外食産業に異変~低価格に路線変更

夜、ニュース番組を梯子して見てましたら、ZEROという番組で「外食産業『低価格』回帰?」というタイトルで特集をしていました。背景に若者の節約志向が根強くあるのではないかという指摘がありました。

低価格が売りの新橋の居酒屋をまず取材していました。とある大衆酒場では、酎ハイが一杯290円、串焼きが一本90円、混み合う店内にいる20代30代にマイクを向けると、「安くておいしいお酒と食べ物で楽しくやっています」とコメントしていました。

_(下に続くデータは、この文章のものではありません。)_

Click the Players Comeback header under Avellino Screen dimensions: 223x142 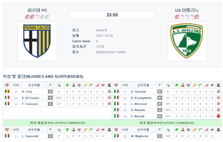[167, 123]
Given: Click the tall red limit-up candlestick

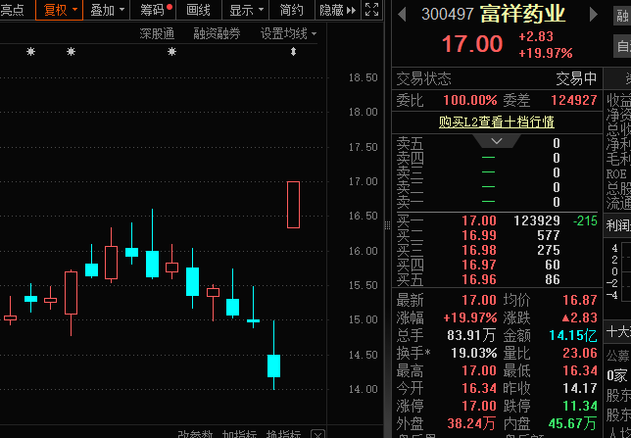Looking at the screenshot, I should (293, 204).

またガストというファミリーレストランでは、ランチメニューを一新し、手頃な価格のメニューを10種類増やしたのだそうです。ワンコイン以下の499円(!)という値段で食べられるというから魅力です。たとえばミートソースのスパゲティは、通常サイズ499円のところ、量を2倍にして599円と価格を抑えて客を呼び込もうという作戦なのだとか。。

その店は、昨年度は「プチ贅沢」を打ち出して、過去最高の純利益をあげたものの、年末から若者を中心に客足が遠のいているのだそうです。そこで「低価格」プラス「ボリューム」のあるメニューで今年は違う路線に変えたらしいのです。

先月発表された3月の家計調査では、1世帯あたりの消費支出が昨年3月に比べて5.3%減っていて、そんなことからも節約志向は高まっていて、それに敏感に反応したのが外食産業なのだそうです。5.3%の減少がどれくらいのマイナスなのか、数字に疎い私には今ひとつピンときませんが、景気のよい話でないことはわかります。

またこの報道で初めてしったのは、牛丼業界が「デフレの象徴」と言われることです。その牛丼業界も色々な方法でお値段を抑えているらしいです。たとえばすき家では期間限定の割引を延長してたり、吉野家でも牛丼より安い豚丼を復活させたらそれが好調なのですって。それは年間目標の約3分の1を1ヶ月で達成した程らしいです。驚きです!

経済の専門家が言うには、低価格商品やお得感のある商品をプロモーションで打ち出すことでとりあえず集客を図るけれども、それでもうまくいかない場合は同じ商品の値下げということも考えられるとのこと。

この低価格への路線変更の背景には何があるのか?番組は続けます。

非正規雇用が雇用者全体の4割弱を占める中、若い人は人生の将来設計が立てにくいというのです。結婚できるのか、また結婚したとしても子育てをやっていけるのかどうか、今後の道は不安ばかりではないでしょうか。

老後の社会保障も、若い人たちからは諦めに似た声もよく聞きます。そういった若い人たちの厳しい懐(ふところ)事情も、この低価格に路線変更した背景にあるに違いないと分析していました。

職場の20代の同僚が先日このように嘆いていました。

「私たちが生まれたとき既にバブルがはじけていて、景気が悪いと言われる中で育ったんです。学校に入学する頃には、望んだわけではなにのにゆとり教育になってしまい、大学を卒業するころは就職氷河期ですよ。世の中からはゆとり世代だから甘いとか円周率は3だったの?とか聞かれて、まるで楽をしてきたみたいに言われ・・・こんな中で結婚も子育てもやっていけるのか。老後の保障も私たちの頃にはどうなるか・・・」

ちょうどニュースのコメントと同じ内容です。

低価格はありがたいけれども、価格が安くないと買えない事情があるのですね。ひとごとではありませんが。

今年はちょうど「二黒土星」の年。そのこともこの低価格の減少とおおいに関係があると言えましょう。「二黒土星」は庶民であり一般大衆をあらわします。ですから低価格で大衆的な産業は今年の象意そのままであると言えるのです。

また日本は江戸の頃から屋台で手軽に食べることのできるものが流行っていました。寿司・鰻・蕎麦・天婦羅など屋台で売っていたものは、元祖ファストフードと言えるかもしれません。今や鰻など贅沢になってしまいましたが、本来はお手頃で身近なものだったようです。そんな庶民的で伝統的なものに人の気持ちが動く傾向があるのが今年の傾向です。

大気の動きをいち早くキャッチすることは、経済の先取りにも生かしていけそうです。「気」の学問である「気学」は、まだまだ可能性のある分野なのかなぁと思った報道でした。そして、若者がのびのびと生きていける世の中を目指すことはこの国のための急務です。

本日もおつきあいいただきましてありがとうございました。